Unraveling the atmosphere of WASP-103b from its JWST/NIRSPec-Prism phasecurve

Ultra-hot Jupiters exhibit extreme day-to-night temperature contrasts exceeding 1000 K, driven by the competing effects of strong atmospheric winds, short radiative timescales, magnetic drag, and H₂ dissociation and recombination. Spectroscopic phase curves provide a uniquely powerful tool to probe these processes by mapping longitudinal temperature distributions and constraining planetary energy budgets across a range of atmospheric pressures.

We present results from a full-orbit phase-curve observation of the iconic ultra-hot Jupiter WASP-103b, obtained with JWST/NIRSpec-PRISM optical to near-infrared wavelengths in a single continuous visit. This observation provides an unprecedented view of a strongly tidally influenced exoplanet, enabling simultaneous constraints on atmospheric structure, dynamics, and composition as a function of orbital phase.

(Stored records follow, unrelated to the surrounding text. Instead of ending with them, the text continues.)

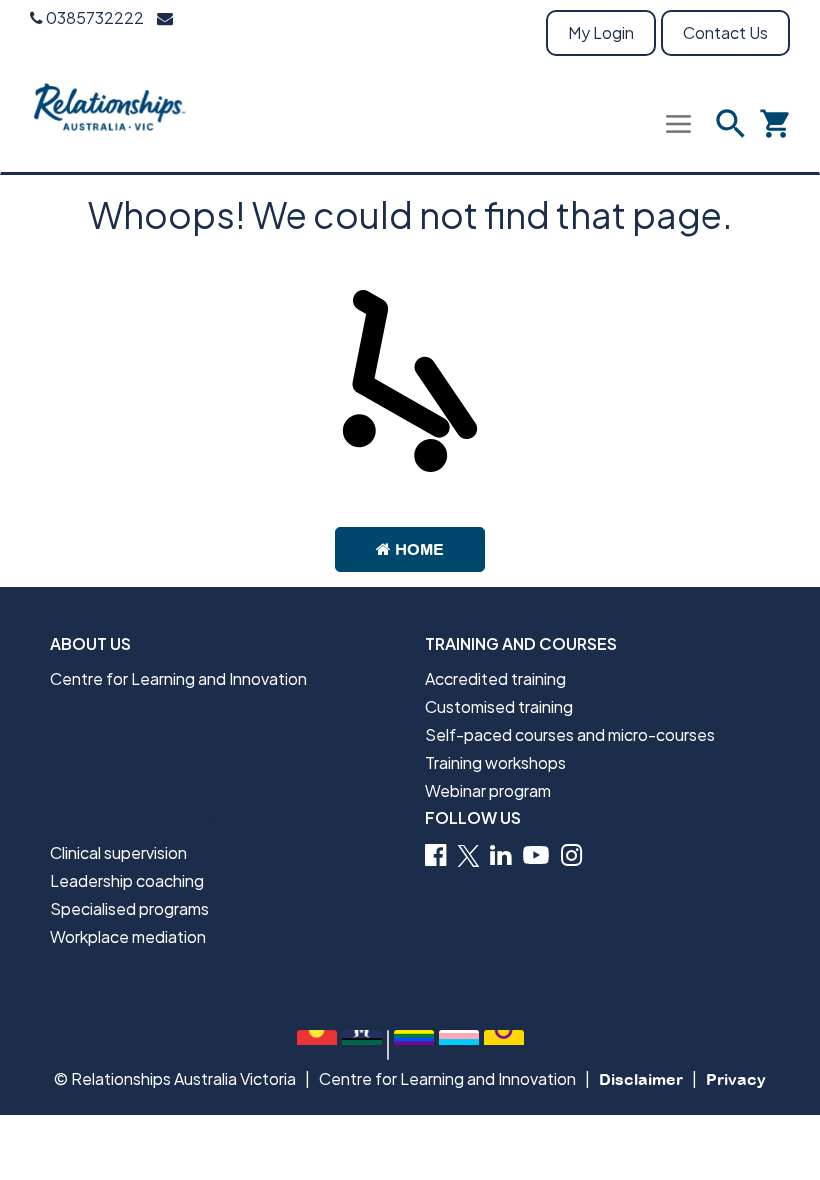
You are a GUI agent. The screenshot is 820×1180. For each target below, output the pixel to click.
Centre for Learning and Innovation (178, 678)
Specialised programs (129, 908)
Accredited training (495, 678)
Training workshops (495, 762)
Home (417, 549)
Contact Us (725, 32)
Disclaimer (641, 1079)
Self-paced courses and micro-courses (570, 734)
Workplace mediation (128, 936)
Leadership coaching (127, 880)
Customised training (499, 706)
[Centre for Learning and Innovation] (110, 119)
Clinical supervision (118, 852)
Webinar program (488, 790)
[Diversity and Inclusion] (414, 1045)
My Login (601, 32)
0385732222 (93, 17)
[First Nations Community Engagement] (317, 1045)
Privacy (736, 1079)
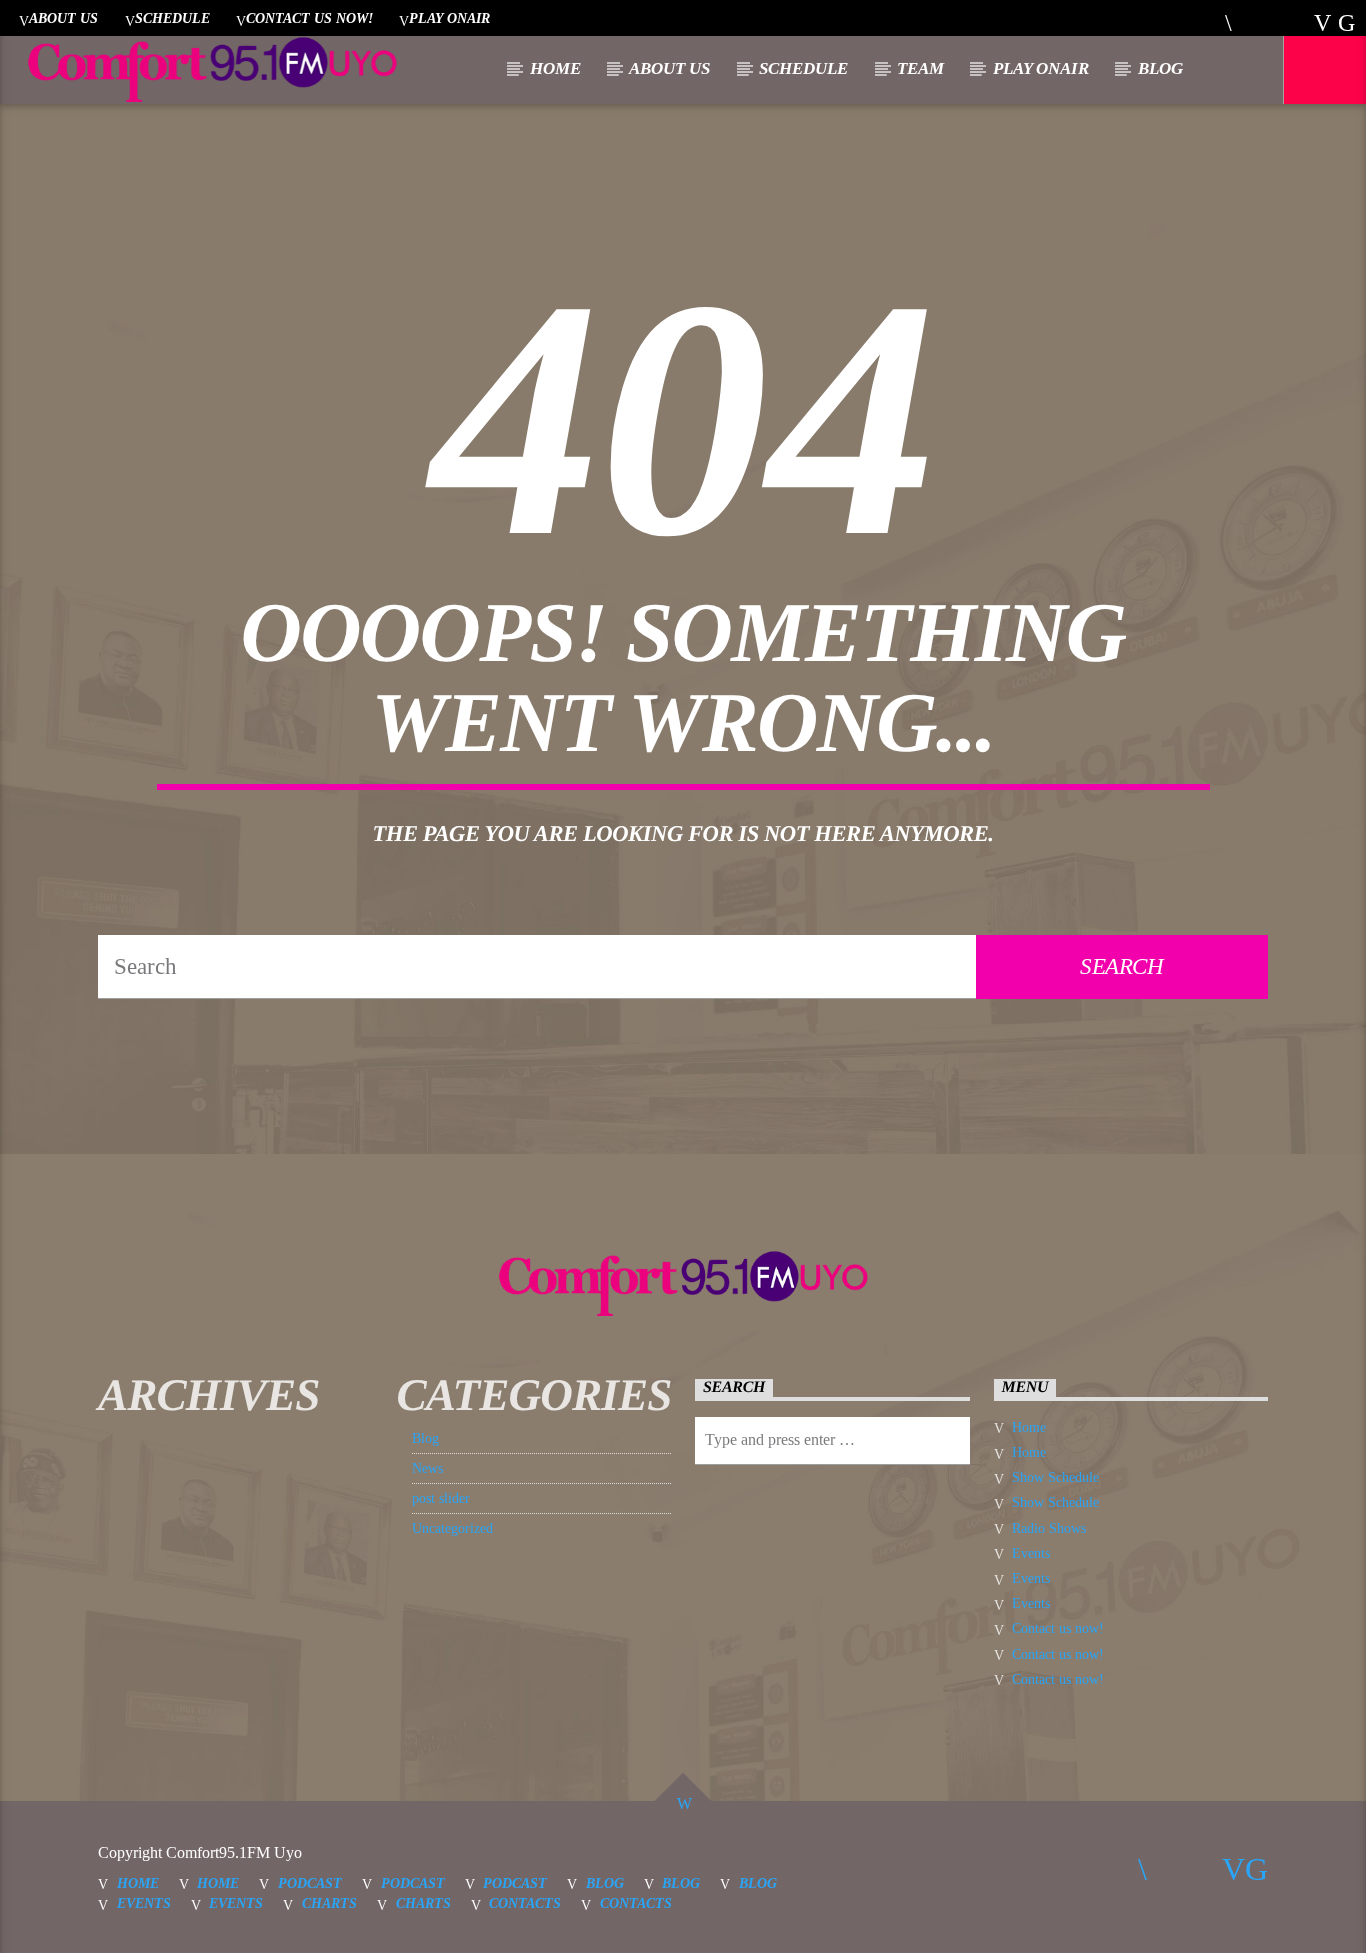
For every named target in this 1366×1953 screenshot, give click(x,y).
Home (555, 68)
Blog (1160, 68)
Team (920, 68)
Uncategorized (452, 1528)
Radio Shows (1049, 1528)
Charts (329, 1903)
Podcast (310, 1883)
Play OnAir (449, 18)
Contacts (525, 1903)
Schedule (172, 18)
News (427, 1468)
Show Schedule (1055, 1477)
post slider (441, 1498)
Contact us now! (309, 18)
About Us (63, 18)
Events (1031, 1553)
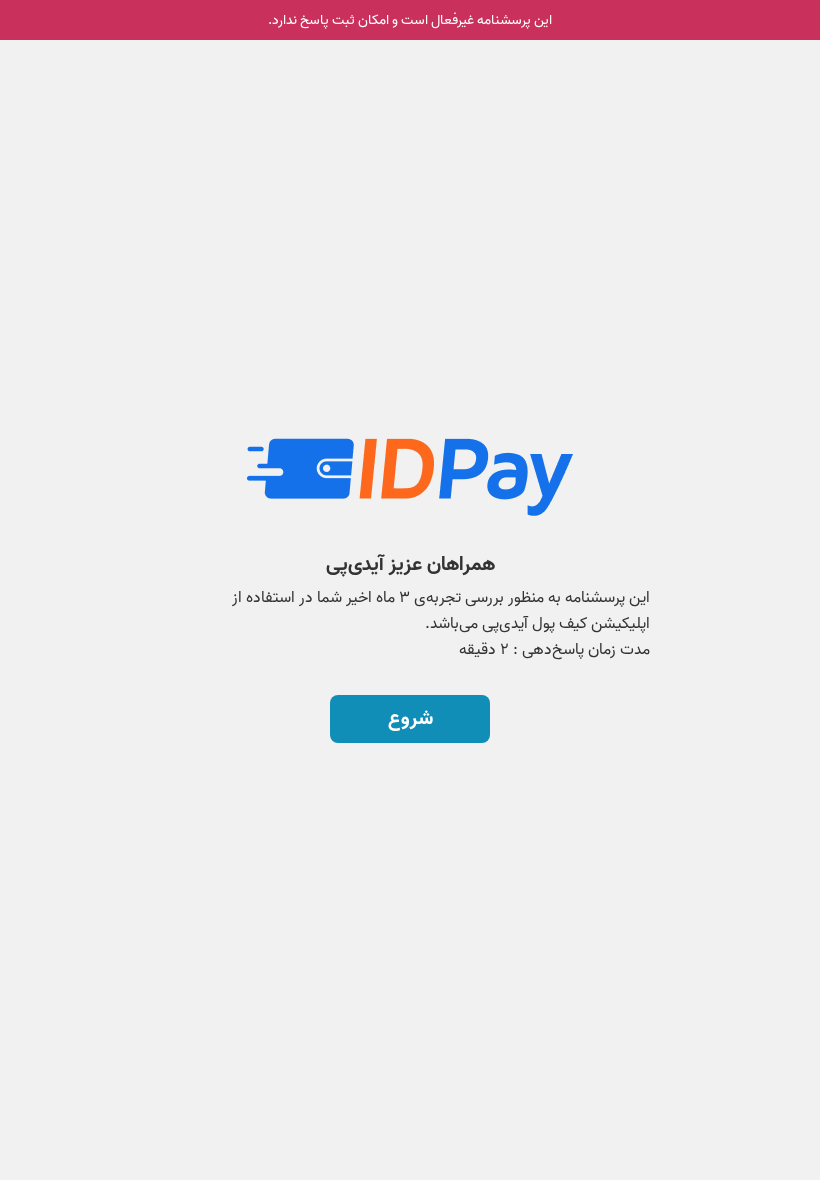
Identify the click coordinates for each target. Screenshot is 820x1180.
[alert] (410, 20)
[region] (410, 518)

From the phase-resolved spectra, we measure wavelength-dependent hotspot offsets and quantify the planet’s heat redistribution efficiency, revealing the combined impact of extreme irradiation and short radiative timescales on the longitudinal temperature gradients. We will present the planet's emission spectra, probing the dayside and nightside atmospheric chemistry, and also the transmission spectrum constraining the terminator composition. Together, the data tests the predictions of chemical equilibrium and thermal structure models for ultra-hot Jupiters, including the survival of key molecular species at different longitudes.

Beyond atmospheric characterization, the phase-curve morphology of WASP-103b carries signatures of tidal deformation, providing important context for understanding how intense star–planet interactions shape both atmospheric dynamics and planetary evolution. The talk will discuss the power of JWST full-orbit spectroscopy to connect atmospheric circulation, chemistry, and tidal physics in extreme exoplanets and establish WASP-103b as a benchmark target for studies at the intersection of exoplanet atmospheres and interiors.